The studies described in chapter three examined mRNA expression of fifteen P450s, their redox partners, three ABC transporters and four related transcription factors in PFC and AMG of alcoholics, smokers and drug-free controls by quantitative reverse-transcription PCR (qRT-PCR). It was found that CYP1A1, CYP1B1, CYP2B6, CYP2C18, CYP2D6, CYP2E1, CYP2J2, CYP2S1, CYP2U1, CYP4X1, CYP46, cytochrome P450 reductase, Adrenodoxin (Adx), ABCB1, ABCG2, ABCA1, Aryl hydrocarbon Receptor and Peroxisome-Proliferator Activated Receptor α were expressed at levels sufficient for quantification, in both brain areas. CYP2A6, CYP2C19, Adrenodoxin reductase and the transcription factors Pregnane X Receptor and Constitutive Androstane Receptor were also detected in the majority of samples, but were below the limit of quantification, whereas CYP1A2 and CYP2W1 were not detected. Few significant differences were observed between any subject group. Higher levels of Adx mRNA in alcoholics and a trend towards induction of CYP1A1 and CYP1B1 in smokers were observed.

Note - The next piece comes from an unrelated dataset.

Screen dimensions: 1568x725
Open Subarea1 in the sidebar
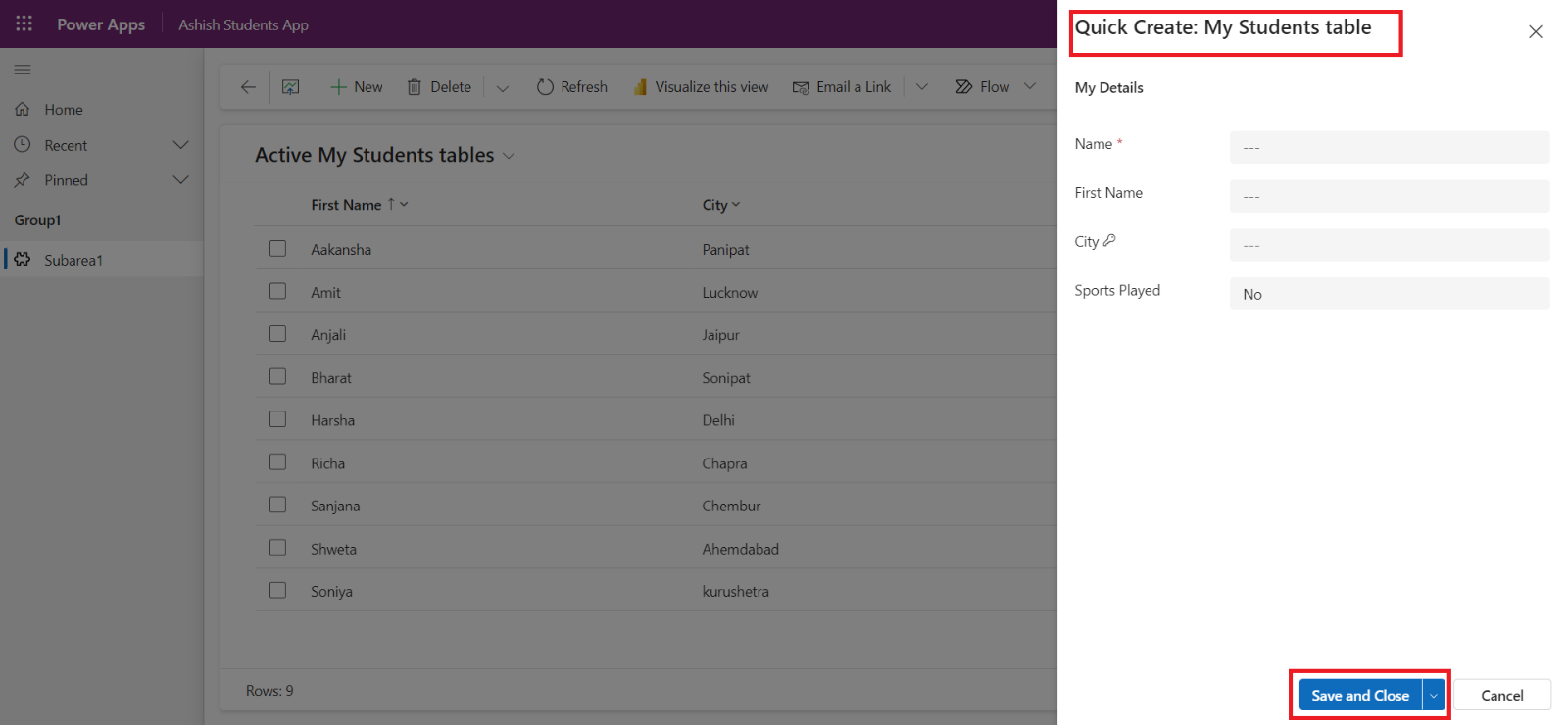74,260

This work was extended in chapter four by an exploration of the expression of selected P450 proteins in the human PFC and AMG. To date, only a few drug-metabolising P450s, namely CYP2B6, CYP2D6 and CYP2E1, have been previously found induced in the alcoholic and smoker human brain at the protein level. However, it is still unclear whether induction occurs transcriptionally or post-transcriptionally, as no study has investigated both protein and transcript expression in the same alcoholic and smoker samples. The experiments reported in chapter four of this thesis examine protein expression of CYP2B6, CYP2E1, CYP2J2, CYP2S1, CYP2U1 and CYP2W1 in a subset of the samples analysed in chapter three by qRT-PCR. No expression of CYP2B6, CYP2J2, CYP2S1 and CYP2W1 was observed, whereas CYP2E1 and CYP2U1 were expressed in every sample. Additionally, protein levels of both P450s were elevated in alcoholics, and CYP2U1 expression was also higher in the brain of smokers. In particular, CYP2E1 induction by alcohol was more evident in AMG, whereas CYP2U1 showed significant induction by either drug only in PFC. Given the lack of variation in CYP2E1 and CYP2U1 transcript expression between case groups, as analysed by qRT-PCR in the same samples, these findings suggest a post-transcriptional regulatory mechanism, potentially through enzyme stabilisation, for both CYP2E1 and CYP2U1.
In summary, the work in this thesis demonstrates the activity of three poorly-characterised P450s in the oxidation of indole to isatin, and the expression of several drug- and indole- metabolising P450s in two brain areas key to isatin activity and drug addiction. In addition, it shows that CYP2E1 and CYP2U1 proteins are up-regulated, most likely at the post-transcriptional level, by drinking and smoking in human AMG and PFC. As CYP2E1 is one of the forms most active in the metabolism of indole to isatin, and the highest induction of CYP2E1 was observed in AMG, a brain area highly relevant to both anxiety and isatin action, these findings make CYP2E1 a prime candidate for a physiological role in this pathway. In particular, if induction by alcohol in the brain occurs through substrate stabilisation of CYP2E1, this would likely result in the inhibition of other metabolic reactions catalysed by this enzyme, including indole metabolism. These results lay the foundation for further studies exploring these hypotheses directly, which might reveal possibilities for new therapeutic strategies against anxiety disorders, through the development of novel P450 inhibitors designed to block isatin production in the brain.